### Exercise goal
Restate all entries word for word, minus pictures.

### Available records

####

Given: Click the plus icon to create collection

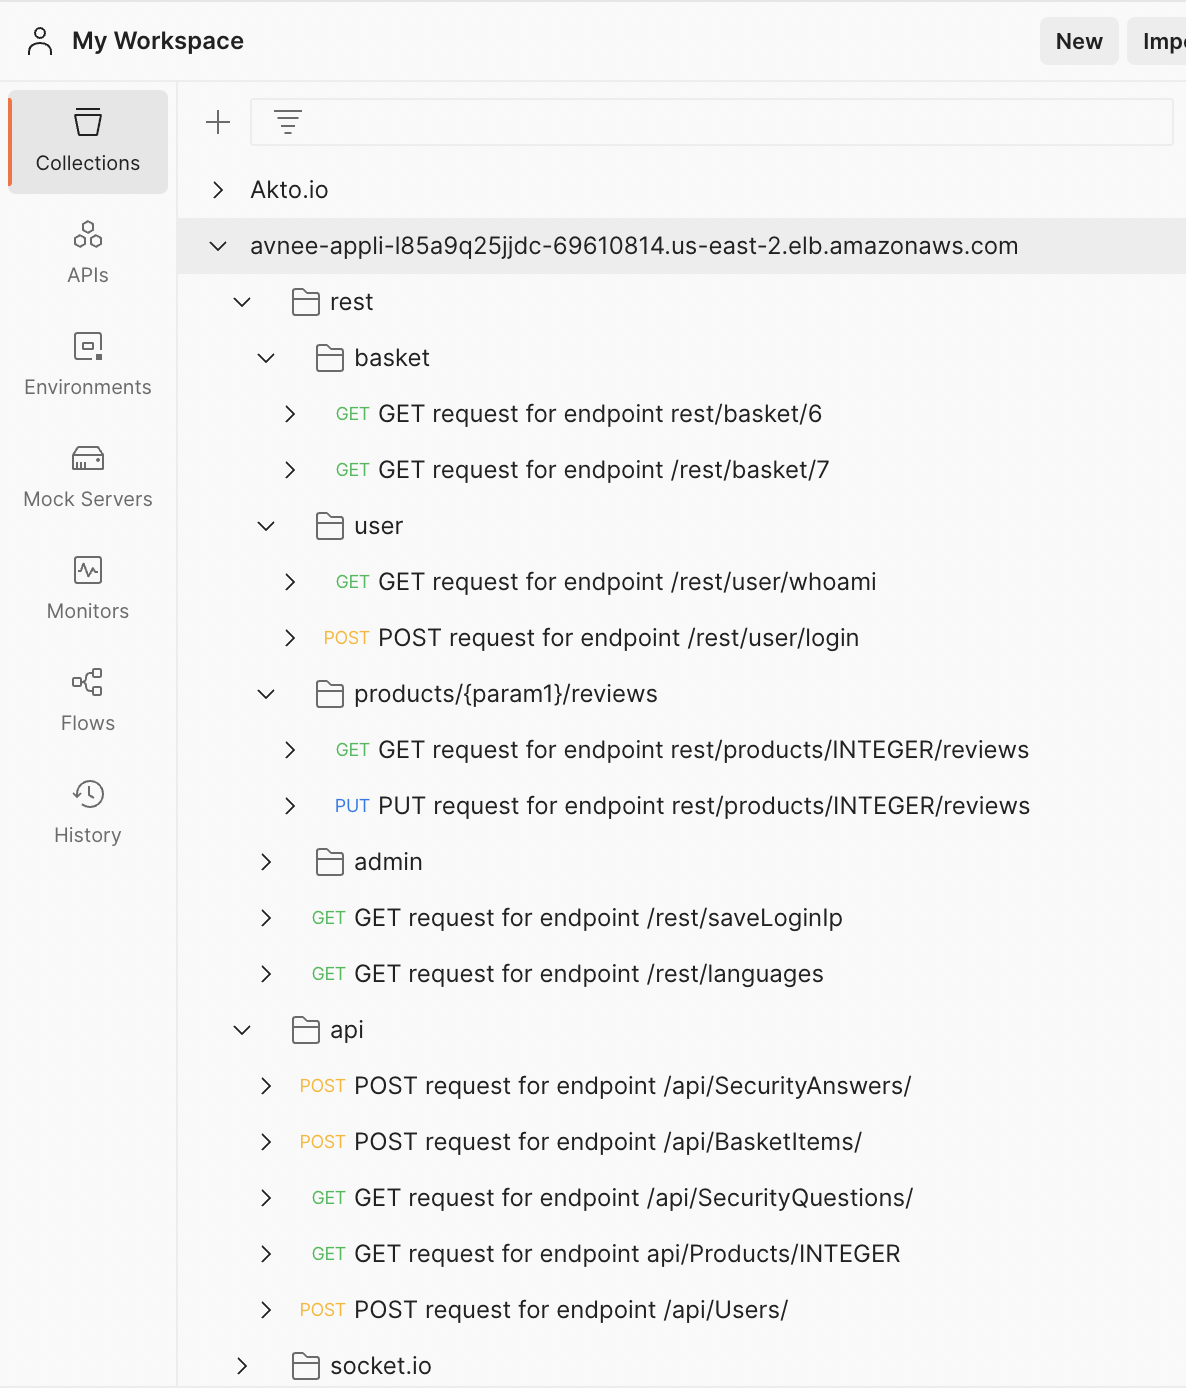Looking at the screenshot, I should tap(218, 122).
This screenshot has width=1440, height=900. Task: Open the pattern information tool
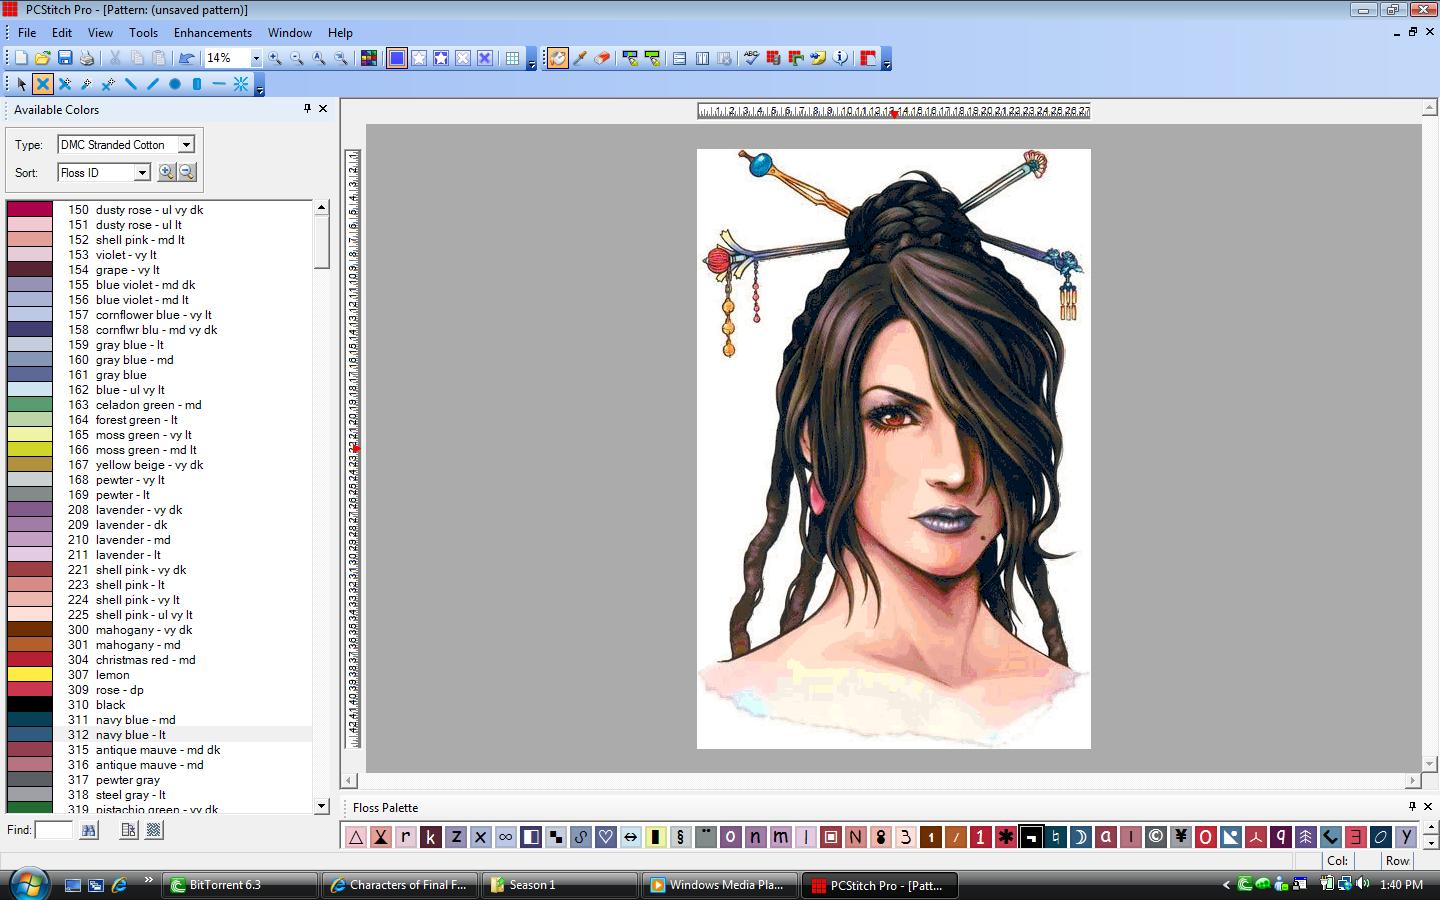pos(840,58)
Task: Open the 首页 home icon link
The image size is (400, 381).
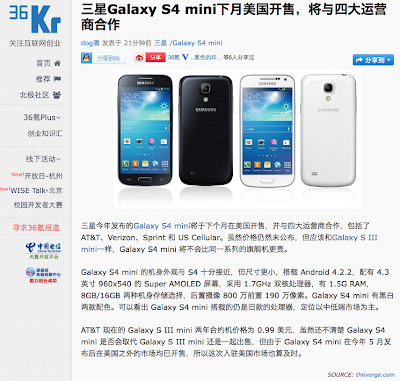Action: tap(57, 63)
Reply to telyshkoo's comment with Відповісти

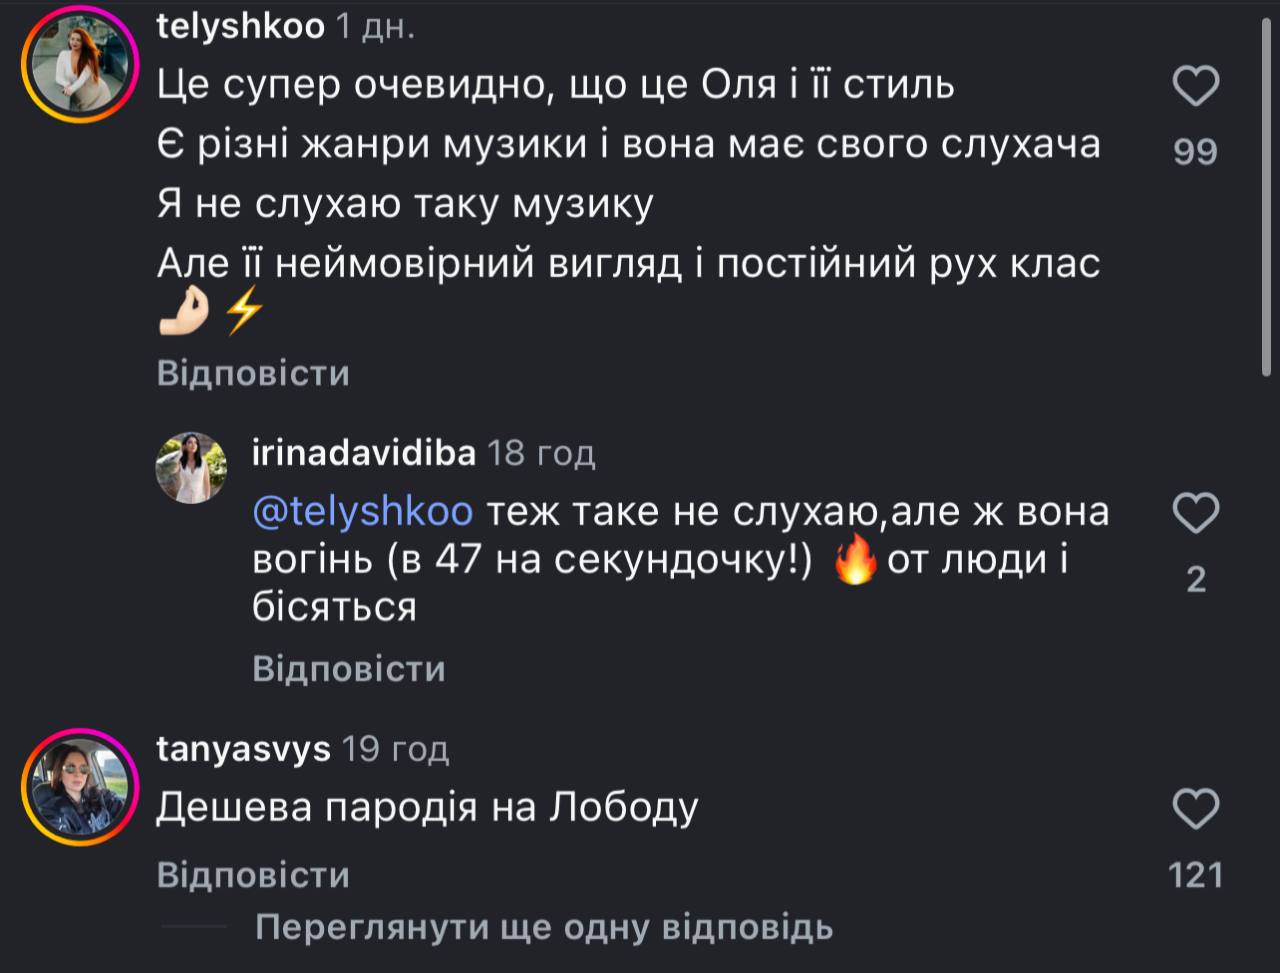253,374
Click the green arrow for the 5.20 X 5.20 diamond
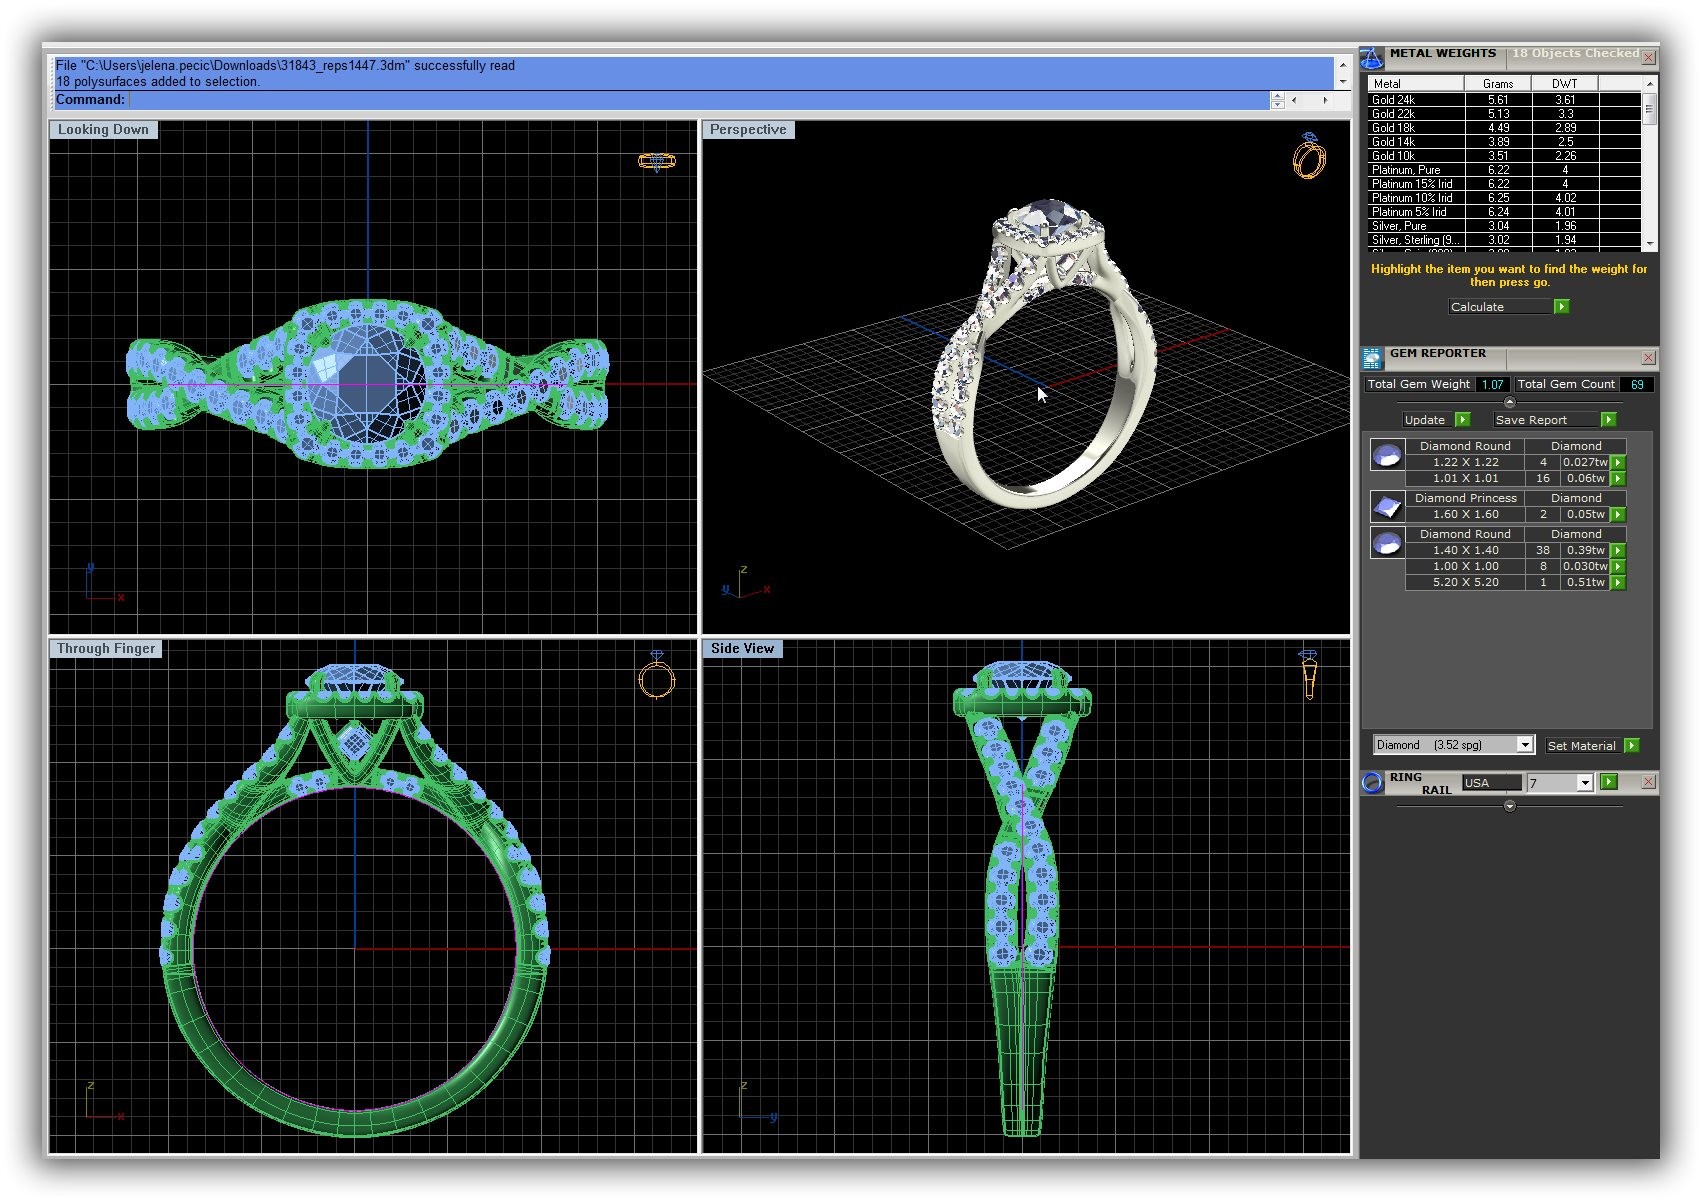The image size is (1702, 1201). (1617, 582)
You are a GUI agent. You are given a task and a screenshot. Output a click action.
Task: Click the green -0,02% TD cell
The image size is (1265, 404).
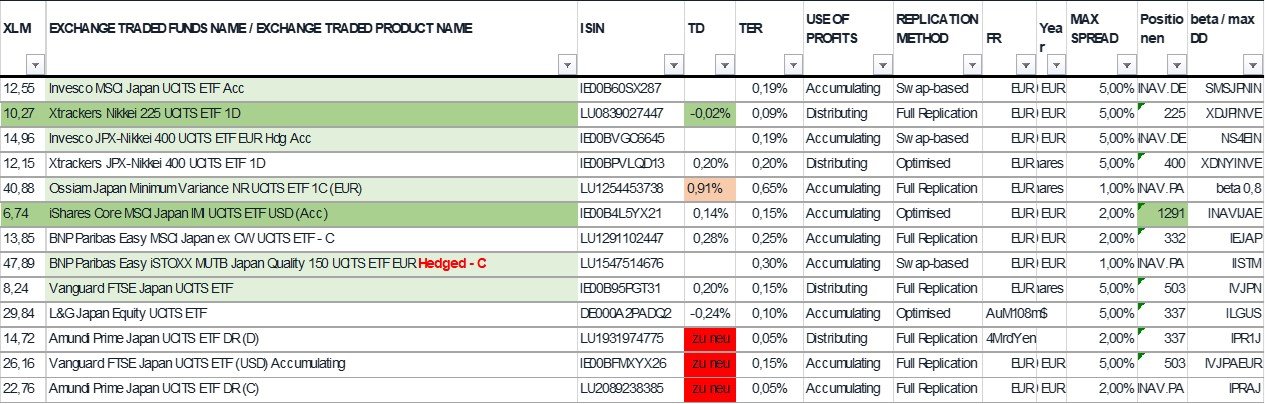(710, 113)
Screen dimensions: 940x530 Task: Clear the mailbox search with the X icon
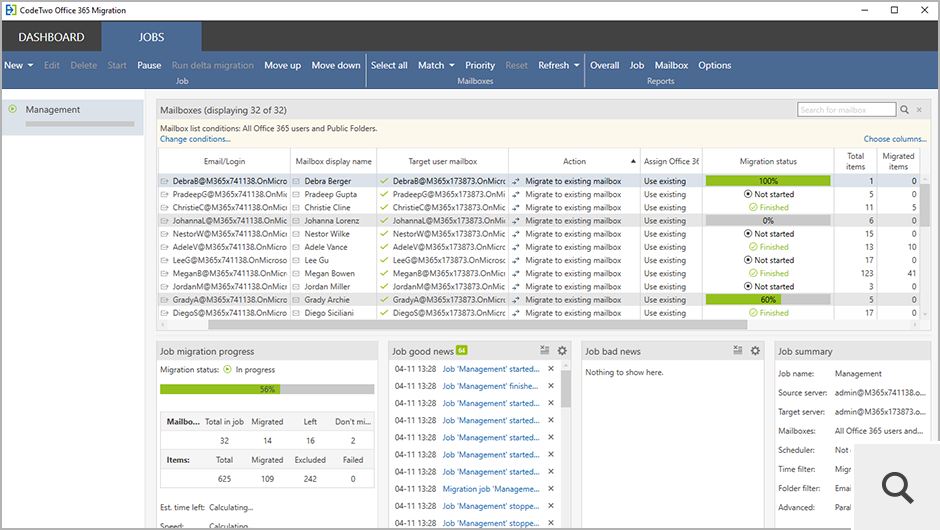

####

### Written solution
Given: Click the plus icon to create collection

Looking at the screenshot, I should tap(218, 122).
This screenshot has width=1440, height=900. Task: Open the pattern information tool
pos(840,58)
Task: Open the 首页 home icon link
The image size is (400, 381).
Action: tap(57, 63)
Reply to telyshkoo's comment with Відповісти

253,374
Click the green arrow for the 5.20 X 5.20 diamond
The image size is (1702, 1201). (1617, 582)
You are a GUI agent. You are given a task and a screenshot. Output a click action.
Task: Click the green -0,02% TD cell
The image size is (1265, 404).
(710, 113)
Screen dimensions: 940x530 Task: Clear the mailbox search with the X icon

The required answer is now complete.